Ein Buch ist ein Buch ist ein Buch ist ein
Im „Salon für Kunstbuch“ ist es Buch, Ware, Objekt, Material, Raum, Projektionsfläche und Sammlerstück. Daniela Fürst hat den Salon-Betreiber Bernhard Cella besucht und berichtet über die objekthafte Materialität und arrangierte Nachbarschaft von Büchern.

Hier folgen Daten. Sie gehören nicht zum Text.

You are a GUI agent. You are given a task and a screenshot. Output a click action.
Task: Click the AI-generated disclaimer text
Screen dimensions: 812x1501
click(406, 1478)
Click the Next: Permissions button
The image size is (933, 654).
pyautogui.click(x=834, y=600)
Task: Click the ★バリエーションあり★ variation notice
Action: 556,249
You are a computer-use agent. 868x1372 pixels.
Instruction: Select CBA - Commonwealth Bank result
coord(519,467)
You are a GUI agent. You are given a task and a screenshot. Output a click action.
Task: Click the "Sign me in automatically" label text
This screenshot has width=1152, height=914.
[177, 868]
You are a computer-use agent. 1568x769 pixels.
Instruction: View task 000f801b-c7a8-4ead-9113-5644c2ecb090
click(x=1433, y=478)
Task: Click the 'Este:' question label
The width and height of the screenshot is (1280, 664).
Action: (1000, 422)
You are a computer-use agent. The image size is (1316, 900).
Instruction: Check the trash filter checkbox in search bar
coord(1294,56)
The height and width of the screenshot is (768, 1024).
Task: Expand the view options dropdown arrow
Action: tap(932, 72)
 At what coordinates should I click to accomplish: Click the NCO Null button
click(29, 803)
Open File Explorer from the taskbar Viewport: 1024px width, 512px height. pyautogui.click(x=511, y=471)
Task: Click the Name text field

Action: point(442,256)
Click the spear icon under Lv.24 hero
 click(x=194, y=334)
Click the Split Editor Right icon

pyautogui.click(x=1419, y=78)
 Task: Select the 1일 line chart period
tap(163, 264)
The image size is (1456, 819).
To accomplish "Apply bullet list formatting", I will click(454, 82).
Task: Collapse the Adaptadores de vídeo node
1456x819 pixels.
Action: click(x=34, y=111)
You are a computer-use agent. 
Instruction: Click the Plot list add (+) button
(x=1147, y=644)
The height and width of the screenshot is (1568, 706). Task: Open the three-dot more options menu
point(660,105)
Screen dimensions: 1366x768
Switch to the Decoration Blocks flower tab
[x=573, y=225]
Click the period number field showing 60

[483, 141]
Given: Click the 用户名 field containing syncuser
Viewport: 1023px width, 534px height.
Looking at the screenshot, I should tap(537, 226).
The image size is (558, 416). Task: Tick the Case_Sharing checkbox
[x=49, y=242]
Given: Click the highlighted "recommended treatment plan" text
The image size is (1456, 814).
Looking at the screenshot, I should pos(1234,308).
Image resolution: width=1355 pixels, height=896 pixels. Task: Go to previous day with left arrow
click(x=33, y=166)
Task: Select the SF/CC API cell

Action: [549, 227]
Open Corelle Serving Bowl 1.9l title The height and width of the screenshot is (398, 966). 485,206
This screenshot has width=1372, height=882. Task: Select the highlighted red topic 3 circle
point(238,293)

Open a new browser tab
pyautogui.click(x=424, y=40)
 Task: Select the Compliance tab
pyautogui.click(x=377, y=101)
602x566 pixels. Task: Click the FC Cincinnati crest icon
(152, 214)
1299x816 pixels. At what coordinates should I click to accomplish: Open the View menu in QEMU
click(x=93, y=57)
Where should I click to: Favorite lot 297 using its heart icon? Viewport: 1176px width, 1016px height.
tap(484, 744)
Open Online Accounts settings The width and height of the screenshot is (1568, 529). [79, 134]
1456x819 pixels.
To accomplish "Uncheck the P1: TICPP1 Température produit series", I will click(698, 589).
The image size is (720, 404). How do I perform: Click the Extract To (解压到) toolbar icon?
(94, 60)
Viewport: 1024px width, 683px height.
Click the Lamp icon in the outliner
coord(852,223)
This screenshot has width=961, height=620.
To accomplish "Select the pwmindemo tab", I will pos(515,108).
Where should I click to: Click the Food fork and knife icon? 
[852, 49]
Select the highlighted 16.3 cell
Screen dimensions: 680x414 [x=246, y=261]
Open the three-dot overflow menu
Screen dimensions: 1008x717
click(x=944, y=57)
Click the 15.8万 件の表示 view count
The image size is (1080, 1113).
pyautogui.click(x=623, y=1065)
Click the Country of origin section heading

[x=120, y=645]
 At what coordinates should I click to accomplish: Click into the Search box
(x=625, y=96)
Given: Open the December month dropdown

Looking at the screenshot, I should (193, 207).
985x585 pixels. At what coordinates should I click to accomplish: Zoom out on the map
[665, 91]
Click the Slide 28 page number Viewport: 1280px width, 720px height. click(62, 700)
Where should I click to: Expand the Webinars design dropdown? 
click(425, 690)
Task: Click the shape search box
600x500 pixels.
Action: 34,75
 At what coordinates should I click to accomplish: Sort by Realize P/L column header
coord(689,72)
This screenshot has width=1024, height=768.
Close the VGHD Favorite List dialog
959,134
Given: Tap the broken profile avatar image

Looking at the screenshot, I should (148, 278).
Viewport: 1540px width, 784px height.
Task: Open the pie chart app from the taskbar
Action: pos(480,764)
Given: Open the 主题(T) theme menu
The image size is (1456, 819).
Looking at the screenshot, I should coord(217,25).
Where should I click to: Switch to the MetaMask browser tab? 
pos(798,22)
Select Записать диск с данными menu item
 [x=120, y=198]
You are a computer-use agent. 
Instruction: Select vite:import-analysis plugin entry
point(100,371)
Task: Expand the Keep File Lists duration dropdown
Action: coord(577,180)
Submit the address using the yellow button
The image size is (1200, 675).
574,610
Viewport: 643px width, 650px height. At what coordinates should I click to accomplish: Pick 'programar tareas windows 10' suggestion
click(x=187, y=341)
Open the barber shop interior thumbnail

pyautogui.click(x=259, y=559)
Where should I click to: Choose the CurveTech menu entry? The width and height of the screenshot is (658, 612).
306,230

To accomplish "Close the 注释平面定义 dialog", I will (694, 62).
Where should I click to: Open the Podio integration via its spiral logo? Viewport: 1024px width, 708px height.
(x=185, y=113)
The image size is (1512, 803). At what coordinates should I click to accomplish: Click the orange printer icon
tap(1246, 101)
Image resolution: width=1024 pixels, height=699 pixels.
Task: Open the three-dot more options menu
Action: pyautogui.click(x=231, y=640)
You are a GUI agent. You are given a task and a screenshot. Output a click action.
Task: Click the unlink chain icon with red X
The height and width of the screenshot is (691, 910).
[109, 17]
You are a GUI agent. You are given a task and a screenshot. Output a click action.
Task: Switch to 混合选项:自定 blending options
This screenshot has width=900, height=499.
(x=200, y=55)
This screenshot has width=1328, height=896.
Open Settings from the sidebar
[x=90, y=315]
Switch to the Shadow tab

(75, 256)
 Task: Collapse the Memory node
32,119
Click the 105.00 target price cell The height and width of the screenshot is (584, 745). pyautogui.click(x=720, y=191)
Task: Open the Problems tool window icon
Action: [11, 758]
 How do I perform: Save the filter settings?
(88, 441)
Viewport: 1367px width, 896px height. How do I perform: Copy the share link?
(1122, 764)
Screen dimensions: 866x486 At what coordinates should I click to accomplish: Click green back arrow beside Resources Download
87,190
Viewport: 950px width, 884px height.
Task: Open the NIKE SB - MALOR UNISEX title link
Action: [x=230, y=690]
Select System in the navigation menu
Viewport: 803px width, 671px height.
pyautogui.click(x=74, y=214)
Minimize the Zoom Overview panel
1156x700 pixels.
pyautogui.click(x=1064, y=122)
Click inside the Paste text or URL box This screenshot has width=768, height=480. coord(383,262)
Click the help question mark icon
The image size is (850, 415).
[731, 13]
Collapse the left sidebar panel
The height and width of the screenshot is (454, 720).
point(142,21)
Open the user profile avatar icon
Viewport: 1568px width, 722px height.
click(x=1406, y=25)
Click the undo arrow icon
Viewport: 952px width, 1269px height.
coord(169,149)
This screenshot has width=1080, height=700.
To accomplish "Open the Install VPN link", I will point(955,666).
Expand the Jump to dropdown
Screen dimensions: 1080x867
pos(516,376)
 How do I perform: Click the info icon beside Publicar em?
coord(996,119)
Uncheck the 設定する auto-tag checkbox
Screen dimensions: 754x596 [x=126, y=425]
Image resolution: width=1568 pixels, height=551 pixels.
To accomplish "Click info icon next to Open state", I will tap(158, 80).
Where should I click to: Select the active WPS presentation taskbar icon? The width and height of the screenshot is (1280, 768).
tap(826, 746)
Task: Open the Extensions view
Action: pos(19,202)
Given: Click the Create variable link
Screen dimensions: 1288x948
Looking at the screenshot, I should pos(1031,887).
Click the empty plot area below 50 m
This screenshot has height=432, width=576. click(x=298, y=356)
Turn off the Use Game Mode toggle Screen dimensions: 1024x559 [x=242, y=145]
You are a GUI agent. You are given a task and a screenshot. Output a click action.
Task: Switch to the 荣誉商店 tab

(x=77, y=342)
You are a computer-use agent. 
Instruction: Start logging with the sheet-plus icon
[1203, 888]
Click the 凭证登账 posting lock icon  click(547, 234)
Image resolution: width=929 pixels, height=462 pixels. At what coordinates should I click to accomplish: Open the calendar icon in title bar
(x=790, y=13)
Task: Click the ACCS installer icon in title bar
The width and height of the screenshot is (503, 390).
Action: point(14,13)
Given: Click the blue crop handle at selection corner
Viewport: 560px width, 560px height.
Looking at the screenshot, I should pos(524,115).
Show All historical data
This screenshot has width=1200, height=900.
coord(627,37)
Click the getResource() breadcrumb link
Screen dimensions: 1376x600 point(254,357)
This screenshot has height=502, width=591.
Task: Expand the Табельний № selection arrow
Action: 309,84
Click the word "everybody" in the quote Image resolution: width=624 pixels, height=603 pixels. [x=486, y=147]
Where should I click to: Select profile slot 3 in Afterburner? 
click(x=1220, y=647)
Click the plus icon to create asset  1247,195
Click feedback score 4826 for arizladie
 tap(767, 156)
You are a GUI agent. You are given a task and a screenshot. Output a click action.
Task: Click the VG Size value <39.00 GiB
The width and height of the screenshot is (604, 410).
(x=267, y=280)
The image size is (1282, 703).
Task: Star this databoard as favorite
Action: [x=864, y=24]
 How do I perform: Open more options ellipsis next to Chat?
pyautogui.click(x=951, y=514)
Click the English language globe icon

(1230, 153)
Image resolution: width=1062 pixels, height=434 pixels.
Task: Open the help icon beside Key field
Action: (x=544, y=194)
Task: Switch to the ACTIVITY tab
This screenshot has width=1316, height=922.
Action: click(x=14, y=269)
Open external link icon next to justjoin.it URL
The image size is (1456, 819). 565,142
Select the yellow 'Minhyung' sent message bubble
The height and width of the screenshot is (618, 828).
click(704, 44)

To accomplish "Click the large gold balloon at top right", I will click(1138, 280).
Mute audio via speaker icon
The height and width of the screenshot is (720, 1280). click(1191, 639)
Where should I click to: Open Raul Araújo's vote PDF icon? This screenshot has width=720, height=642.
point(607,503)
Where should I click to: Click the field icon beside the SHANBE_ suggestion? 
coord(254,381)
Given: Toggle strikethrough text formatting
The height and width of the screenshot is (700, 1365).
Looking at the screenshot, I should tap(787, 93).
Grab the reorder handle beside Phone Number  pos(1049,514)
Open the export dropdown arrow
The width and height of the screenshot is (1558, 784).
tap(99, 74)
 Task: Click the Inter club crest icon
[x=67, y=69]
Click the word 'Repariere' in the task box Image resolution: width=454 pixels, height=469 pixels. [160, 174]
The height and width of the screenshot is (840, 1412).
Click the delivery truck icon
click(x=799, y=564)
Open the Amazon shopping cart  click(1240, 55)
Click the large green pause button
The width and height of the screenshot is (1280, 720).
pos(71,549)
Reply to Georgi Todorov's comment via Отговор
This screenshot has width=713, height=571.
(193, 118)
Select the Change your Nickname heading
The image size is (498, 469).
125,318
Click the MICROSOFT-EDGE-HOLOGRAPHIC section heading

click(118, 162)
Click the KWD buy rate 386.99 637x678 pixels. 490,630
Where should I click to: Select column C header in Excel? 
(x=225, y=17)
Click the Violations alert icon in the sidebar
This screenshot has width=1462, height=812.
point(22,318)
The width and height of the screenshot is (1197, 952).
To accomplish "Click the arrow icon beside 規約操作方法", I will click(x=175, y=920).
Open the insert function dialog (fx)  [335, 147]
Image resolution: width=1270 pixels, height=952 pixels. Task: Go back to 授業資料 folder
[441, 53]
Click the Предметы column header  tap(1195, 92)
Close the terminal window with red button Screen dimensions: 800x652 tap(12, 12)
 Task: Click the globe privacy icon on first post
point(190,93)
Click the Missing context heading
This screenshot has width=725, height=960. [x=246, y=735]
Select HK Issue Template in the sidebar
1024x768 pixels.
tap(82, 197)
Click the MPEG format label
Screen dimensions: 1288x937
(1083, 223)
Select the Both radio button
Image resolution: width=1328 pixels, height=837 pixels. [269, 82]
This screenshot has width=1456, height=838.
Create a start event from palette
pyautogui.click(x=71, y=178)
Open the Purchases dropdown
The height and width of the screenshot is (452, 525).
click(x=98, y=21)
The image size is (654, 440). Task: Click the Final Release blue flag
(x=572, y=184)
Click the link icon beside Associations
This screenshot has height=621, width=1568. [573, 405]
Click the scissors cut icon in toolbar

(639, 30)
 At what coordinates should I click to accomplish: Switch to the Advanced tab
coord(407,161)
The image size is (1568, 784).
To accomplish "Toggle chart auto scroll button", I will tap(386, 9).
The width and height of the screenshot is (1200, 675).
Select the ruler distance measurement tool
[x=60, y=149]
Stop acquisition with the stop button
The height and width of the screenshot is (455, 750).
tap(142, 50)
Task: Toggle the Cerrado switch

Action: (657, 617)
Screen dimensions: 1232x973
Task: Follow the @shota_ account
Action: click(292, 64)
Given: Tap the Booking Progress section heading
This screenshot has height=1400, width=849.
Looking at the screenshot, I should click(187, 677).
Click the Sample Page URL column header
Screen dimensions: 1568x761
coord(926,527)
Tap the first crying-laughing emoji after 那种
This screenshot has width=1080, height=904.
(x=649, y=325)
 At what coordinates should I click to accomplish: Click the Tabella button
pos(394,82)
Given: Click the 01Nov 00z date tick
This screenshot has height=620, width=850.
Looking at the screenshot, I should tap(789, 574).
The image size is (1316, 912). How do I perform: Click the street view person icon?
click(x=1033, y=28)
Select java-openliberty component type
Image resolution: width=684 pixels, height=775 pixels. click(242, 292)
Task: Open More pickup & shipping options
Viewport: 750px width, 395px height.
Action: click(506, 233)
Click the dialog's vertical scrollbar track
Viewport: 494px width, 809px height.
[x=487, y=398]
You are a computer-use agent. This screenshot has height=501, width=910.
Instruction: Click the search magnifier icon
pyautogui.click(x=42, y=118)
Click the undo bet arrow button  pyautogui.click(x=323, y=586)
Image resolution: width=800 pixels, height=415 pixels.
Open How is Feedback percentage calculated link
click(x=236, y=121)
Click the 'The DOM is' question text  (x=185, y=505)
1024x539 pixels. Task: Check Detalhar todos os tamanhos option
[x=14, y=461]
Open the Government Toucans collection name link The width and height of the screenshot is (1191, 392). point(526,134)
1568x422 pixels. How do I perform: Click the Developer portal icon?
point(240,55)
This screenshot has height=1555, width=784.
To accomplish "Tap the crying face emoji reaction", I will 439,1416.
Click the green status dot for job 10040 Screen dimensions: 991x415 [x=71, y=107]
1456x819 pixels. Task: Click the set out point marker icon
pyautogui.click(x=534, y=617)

Schon 2007 machte sich der Wiener Künstler Bernhard Cella Gedanken zum Medium Buch, das – so wie er fand – in der Kunstwelt bloß ein Randdasein fristete und das zu Unrecht. Diese Überlegungen brachten ihn auf die Idee, sein eigenes Atelier in das Modell einer Buchhandlung umzubauen. Mit diesem konzeptkünstlerischen Ansatz wollte er seinem Interesse am Buch als künstlerisches Material nachgehen. In den ersten Jahren des „Salon für Kunstbuch“ war für Cella auffällig, dass ihm immer wieder Künstlerbücher in die Hände fielen, die keine ISBN-Nummer hatten. Er reagierte darauf und rief, während eines Amerikaaufenthalts 2009, mittels einer Poster-Performance dazu auf, ihm Publikationen ohne ISBN-Nummer in den Salon nach Wien zu schicken. Rund 500 Titel waren das erstaunliche Ergebnis seines Aufrufs, die meisten davon aus Amerika, Japan und Europa. Was die Titel alle gemein hatten: Sie hatten keine ISBN, waren auf Papier gedruckt und jüngeren Datums. Dieses Material stellte für Cella den Grundstock seiner Sammlung dar, die seitdem kontinuierlich anwächst und mit der er sich laufend künstlerisch auseinandersetzt.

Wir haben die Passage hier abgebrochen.